> _Extracto del texto_
“España, tierra de reyes e hidalguía, cien tabernas y una librería”, decía Emilio, el abuelo de Ramón Andrés. “Era muy fino”, apunta el escritor y musicólogo precisamente en una librería –Walden– de Pamplona, por la que suele pasarse para cargar las alforjas cuando se acerca a su ciudad natal desde Elizondo. En la capital del valle del Baztán se ha hecho fuerte ante el asedio del ruido incívico del turismo, los aquelarres políticos de “esta península extraña y melancólica”, la polución ambiental y la especulación inmobiliaria. En Barcelona, donde desembarcó con 17 años por los negocios textiles de su padre, sufrió una tormenta perfecta que aunaba todos estos detestables elementos. Y en 2017 huyó al campo, como su admirado Montaigne, al que le une la mirada invariablemente escéptica.
Daniel, su amigo librero, después de echar la mano con reciedumbre norteña, franquea el paso en la entrada. Andrés comenta con él la marcha de alguno de sus títulos, como El mundo en el oído, que ha alcanzado la quinta edición. ¿Quién le iba a decir que sus libros se defenderían tan bien cuando Jaume Vallcorba le abrió de par en par la editorial Acantilado? “Se lo debo todo. Era el único editor que se atrevía a editar cosas que eran aparentemente un despropósito comercial, como mi libro sobre la biblioteca de Bach”.
En un acogedor rincón entre la tienda y la trastienda, con un par de sofás, se desarrolla La Conversación. Andrés encubre su alma de eremita con la prenda icónica del existencialismo francés, el jersey negro de cuello vuelto. Habla sin alzar la voz ni un instante. Las rayitas verticales de la grabadora, que reflejan los decibelios, apenas se levantan unos milímetros durante una hora y media. Porque se puede llamar a la subversión (contra un progreso triturador de esencias humanas) sin gritar.
Pregunta. ¿Viene de buena gana a Pamplona, a la ciudad, o le da pereza suspender sus rutinas rurales?
Respuesta. Si soy sincero, he de decir que un poco a regañadientes. La carretera, además, aunque la han mejorado, sigue siendo peligrosa. Tiene mucho tráfico de camiones por la frontera con Francia. Ves matrículas de Lituania, de Austria, de Hungría… y hasta de Turquía. Me he acostumbrado a la lentitud y al silencio, que era lo que necesitaba. El trato con los vecinos es cordial. Fíjese: después de tantos años en Barcelona, ahora me costaría mucho vivir incluso en Pamplona.
P. ¿Cree que las ciudades envilecen a las personas?
R. Sin duda. Nuestra tendencia al mal es una constante, vivamos en la ciudad o en el campo, pero en las ciudades las mentes devienen laberínticas.

> _Sección de datos_
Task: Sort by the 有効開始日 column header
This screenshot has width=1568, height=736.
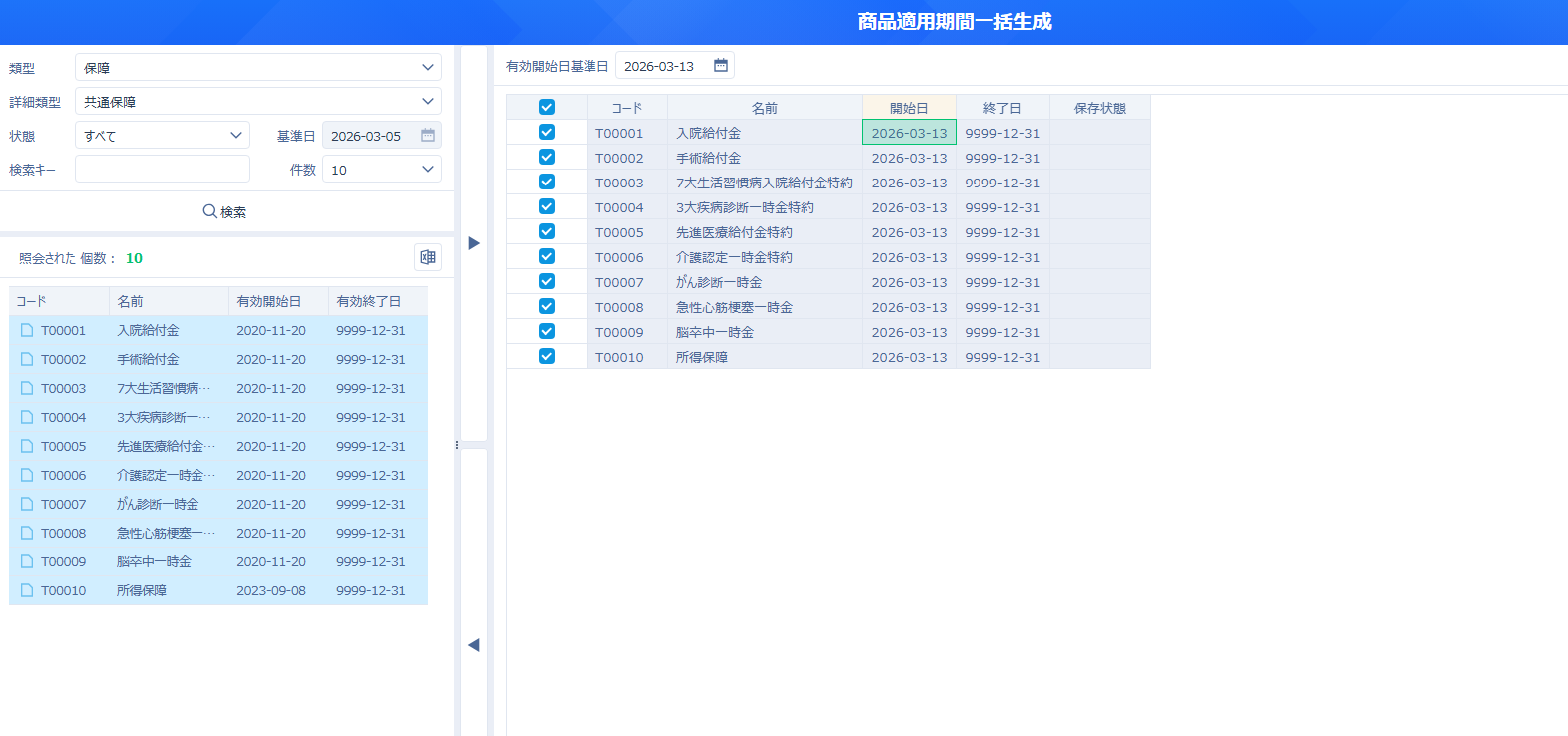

> _Problemas y tareas_
[1] Indique si cada una de estas afirmaciones concuerda con la entrevista a Ramón Andrés. Responda sí o no y cite literalmente las palabras de la entrevista que lo deciden.
(a) Ramón Andrés llegó a Barcelona con 17 años por los negocios textiles de su padre.
(b) El libro El mundo en el oído ha alcanzado la tercera edición.
(c) Andrés considera que la carretera hacia Pamplona ya no es peligrosa.
[2] Prosiga la entrevista a Ramón Andrés a partir del punto en que se interrumpe.

> _Respuestas a las tareas_
[1]
(a) Sí: "En Barcelona, donde desembarcó con 17 años por los negocios textiles de su padre".
(b) No: "que ha alcanzado la quinta edición".
(c) No: "La carretera, además, aunque la han mejorado, sigue siendo peligrosa."

[2]
P. ¿En el sentido de más retorcidas?
R. En el sentido de más neuróticas, estoy convencido.
P. Aparte, desconectan a sus habitantes de la naturaleza. Hay que ver qué cabreos se cogen cuando llueve dos días seguidos.
R. No solo eso, se produce también una desconexión del prójimo, que cada vez es más una abstracción. Los demás son un telón de fondo en paisajes de cartón piedra.
P. En Madrid no ha caído ni una gota en lo que llevamos de mes [la entrevista se realizó el 21 de abril]. ¿Qué tal por Elizondo?
R. Pues estuvo lloviendo una semana seguida. Paró hace tres días.
P. Alivia escuchar algo así.
R. Sí, pero ahora se superan en verano los 40 grados. Eso no pasaba antes.
“No me importa que me llamen reaccionario. Sé que no lo soy pero tampoco soy un enfermo del progreso”
P. Desde su atalaya privilegiada, se recrea observando las aves migratorias. ¿Ha notado algo raro últimamente, alguna especie que falte, o que sobre, o que llegue a destiempo?
R. Las aves llegan cada vez más tarde. Este año, por ejemplo, la paloma ha venido tardísimo para desesperación de los cazadores. El cambio climático se nota sobre todo por el viento. Baztán era un lugar sin viento y ahora tenemos uno tremendo que arranca robles de 300 años.
P. El viento a usted le turba particularmente, ¿no?
R. Sí, desde niño me ha desazonado, no sé explicar por qué. El clima, en general, me afecta mucho. Me cuesta aguantar el sol. Más de tres días con sol me angustian. Soy más de lluvias lentas y nieblas. Asumo que quizá esto es un poco raro.
P. Vaya, que no le vamos a ver en la playa de vacaciones.
R. [Ríe] No, de vacaciones, no. Pero, bueno, un rato de sol a última hora para bañarme... Eso sí.
P. ¿Le consuelan más las polifonías de esas aves de paso o las de Desprez?
R. Son distintas pero unas no existirían sin las otras. Haber aprendido a escuchar muchas voces simultáneamente en la naturaleza nos ha llevado a imitar esas polifonías que, en el fondo, están en nosotros. Lo hemos reducido todo a lo individual pero somos muchos por dentro. La polifonía refleja esa vida interior.
P. Aparte de Desprez y Bach, ¿qué le recomendaría a esta sociedad tan falta de consuelo? Me remito al incremento de los suicidios (primera causa de muerte no natural) y el consumo desaforado de antidepresivos.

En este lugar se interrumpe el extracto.